→ **Entries**
Begin
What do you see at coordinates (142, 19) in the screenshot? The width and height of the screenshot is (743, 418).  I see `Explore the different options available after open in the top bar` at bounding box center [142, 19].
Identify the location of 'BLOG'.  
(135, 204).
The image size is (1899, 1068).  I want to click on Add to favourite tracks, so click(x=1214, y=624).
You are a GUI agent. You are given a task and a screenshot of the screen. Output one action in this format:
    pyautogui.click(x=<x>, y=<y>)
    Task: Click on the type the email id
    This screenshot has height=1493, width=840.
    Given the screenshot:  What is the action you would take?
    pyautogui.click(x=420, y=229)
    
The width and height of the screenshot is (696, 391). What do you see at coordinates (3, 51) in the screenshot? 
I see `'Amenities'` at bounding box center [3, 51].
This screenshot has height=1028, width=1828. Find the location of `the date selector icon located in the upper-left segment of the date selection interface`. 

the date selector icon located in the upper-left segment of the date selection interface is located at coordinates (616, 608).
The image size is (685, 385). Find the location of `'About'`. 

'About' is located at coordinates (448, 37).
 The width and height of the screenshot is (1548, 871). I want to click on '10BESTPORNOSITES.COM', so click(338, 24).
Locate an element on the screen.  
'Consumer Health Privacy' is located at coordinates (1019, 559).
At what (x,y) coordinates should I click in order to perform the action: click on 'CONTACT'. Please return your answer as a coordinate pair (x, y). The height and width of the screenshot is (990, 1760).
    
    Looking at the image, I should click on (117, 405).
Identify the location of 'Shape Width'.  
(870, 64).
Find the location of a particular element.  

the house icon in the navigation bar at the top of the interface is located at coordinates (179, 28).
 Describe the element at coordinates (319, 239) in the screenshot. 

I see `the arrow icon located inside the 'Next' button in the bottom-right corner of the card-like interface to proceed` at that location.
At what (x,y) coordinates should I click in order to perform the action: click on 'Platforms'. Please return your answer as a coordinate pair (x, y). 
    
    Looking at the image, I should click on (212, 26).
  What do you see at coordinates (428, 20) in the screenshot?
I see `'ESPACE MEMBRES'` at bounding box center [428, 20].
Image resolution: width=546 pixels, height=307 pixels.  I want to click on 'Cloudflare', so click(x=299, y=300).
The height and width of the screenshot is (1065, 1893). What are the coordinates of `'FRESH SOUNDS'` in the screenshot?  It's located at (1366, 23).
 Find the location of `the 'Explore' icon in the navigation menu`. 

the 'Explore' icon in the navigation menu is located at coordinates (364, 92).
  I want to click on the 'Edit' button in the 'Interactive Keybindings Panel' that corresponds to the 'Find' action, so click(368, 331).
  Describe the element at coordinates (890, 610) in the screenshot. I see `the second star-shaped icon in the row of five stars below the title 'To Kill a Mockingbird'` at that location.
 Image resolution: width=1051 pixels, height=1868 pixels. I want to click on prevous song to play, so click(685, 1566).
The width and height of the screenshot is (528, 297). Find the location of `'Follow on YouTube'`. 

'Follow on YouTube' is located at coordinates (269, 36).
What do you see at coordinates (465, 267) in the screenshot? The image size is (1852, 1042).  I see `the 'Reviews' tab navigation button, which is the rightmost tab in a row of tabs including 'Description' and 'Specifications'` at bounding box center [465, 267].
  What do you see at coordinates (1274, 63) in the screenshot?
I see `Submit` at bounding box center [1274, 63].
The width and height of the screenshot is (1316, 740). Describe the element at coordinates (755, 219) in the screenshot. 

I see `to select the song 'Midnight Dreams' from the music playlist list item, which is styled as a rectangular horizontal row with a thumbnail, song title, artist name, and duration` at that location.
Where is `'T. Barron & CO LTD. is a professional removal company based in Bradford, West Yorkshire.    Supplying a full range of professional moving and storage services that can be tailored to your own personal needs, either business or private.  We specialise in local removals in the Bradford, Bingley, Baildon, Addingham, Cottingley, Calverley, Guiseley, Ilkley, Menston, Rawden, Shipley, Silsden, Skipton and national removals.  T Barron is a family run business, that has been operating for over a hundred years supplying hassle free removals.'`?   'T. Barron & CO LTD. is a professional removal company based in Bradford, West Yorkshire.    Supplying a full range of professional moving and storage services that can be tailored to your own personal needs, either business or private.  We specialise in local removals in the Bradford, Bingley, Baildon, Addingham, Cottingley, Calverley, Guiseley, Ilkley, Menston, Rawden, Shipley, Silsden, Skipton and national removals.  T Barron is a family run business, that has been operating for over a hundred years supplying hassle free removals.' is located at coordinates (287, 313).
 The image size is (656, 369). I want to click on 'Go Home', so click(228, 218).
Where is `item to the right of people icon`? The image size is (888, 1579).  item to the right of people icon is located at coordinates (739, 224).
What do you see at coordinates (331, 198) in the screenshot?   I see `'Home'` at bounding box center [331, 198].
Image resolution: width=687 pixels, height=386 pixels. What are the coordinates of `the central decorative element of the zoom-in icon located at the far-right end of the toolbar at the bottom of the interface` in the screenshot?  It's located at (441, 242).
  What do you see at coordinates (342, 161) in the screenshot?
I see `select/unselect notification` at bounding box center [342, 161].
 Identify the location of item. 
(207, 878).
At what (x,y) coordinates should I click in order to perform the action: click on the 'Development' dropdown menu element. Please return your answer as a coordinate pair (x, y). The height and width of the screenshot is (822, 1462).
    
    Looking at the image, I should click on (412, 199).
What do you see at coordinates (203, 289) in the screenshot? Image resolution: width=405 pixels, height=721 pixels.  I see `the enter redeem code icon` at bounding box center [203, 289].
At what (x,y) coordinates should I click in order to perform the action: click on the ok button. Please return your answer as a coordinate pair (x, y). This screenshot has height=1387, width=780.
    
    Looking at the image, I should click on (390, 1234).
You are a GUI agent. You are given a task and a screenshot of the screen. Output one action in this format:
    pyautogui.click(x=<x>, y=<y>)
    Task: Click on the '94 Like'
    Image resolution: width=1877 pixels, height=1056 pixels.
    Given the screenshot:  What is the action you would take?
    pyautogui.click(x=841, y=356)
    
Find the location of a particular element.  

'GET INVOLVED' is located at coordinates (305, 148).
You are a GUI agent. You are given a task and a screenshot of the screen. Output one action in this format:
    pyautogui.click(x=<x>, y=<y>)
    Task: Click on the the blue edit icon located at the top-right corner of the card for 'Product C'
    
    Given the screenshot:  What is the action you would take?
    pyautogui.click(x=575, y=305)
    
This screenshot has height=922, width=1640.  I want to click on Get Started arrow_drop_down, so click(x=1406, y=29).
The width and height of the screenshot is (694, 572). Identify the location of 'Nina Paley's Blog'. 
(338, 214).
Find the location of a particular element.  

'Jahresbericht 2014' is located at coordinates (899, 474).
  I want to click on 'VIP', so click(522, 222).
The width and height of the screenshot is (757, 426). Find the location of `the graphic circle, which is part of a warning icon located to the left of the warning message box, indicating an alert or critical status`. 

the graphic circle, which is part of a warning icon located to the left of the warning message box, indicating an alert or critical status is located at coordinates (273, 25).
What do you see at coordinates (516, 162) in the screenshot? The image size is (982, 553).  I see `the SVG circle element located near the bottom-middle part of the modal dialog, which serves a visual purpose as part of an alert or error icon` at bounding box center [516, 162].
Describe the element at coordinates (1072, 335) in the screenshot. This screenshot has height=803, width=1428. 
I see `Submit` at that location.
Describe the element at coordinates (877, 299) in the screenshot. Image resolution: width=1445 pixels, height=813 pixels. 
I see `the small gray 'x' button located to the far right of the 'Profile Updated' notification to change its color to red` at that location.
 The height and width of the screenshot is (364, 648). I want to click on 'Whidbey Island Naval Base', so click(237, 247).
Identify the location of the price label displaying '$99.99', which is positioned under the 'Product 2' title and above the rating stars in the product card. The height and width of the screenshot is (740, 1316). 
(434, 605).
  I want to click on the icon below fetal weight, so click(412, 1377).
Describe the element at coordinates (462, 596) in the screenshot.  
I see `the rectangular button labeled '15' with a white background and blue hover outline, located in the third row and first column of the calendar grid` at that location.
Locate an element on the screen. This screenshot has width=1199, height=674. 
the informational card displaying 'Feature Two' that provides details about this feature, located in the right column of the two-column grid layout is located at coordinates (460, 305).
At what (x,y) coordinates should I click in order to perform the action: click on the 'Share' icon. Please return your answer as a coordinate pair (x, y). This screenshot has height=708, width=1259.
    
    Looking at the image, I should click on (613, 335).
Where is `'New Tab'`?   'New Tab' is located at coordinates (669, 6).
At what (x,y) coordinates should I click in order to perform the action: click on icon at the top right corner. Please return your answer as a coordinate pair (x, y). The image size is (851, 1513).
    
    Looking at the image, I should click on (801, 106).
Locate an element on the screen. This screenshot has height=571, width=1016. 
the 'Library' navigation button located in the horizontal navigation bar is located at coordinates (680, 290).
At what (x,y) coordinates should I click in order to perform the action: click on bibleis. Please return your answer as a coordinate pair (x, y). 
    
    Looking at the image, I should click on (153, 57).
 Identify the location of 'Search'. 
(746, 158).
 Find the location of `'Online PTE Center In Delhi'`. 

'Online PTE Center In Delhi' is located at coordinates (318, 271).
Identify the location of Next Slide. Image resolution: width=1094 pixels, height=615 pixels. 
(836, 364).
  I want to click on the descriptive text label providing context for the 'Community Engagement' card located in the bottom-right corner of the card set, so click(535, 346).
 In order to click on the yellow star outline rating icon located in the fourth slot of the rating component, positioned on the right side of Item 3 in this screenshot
End
→ **Task objective**
Reproduce the entries from the line with "is (990, 1760)." to the line with "the house icon", switching "particular" to "specific" and leaving everything else unchanged.

→ **Response to this task**
At what (x,y) coordinates should I click in order to perform the action: click on 'CONTACT'. Please return your answer as a coordinate pair (x, y). The height and width of the screenshot is (990, 1760).
    
    Looking at the image, I should click on (117, 405).
Identify the location of 'Shape Width'.  
(870, 64).
Find the location of a specific element.  

the house icon in the navigation bar at the top of the interface is located at coordinates (179, 28).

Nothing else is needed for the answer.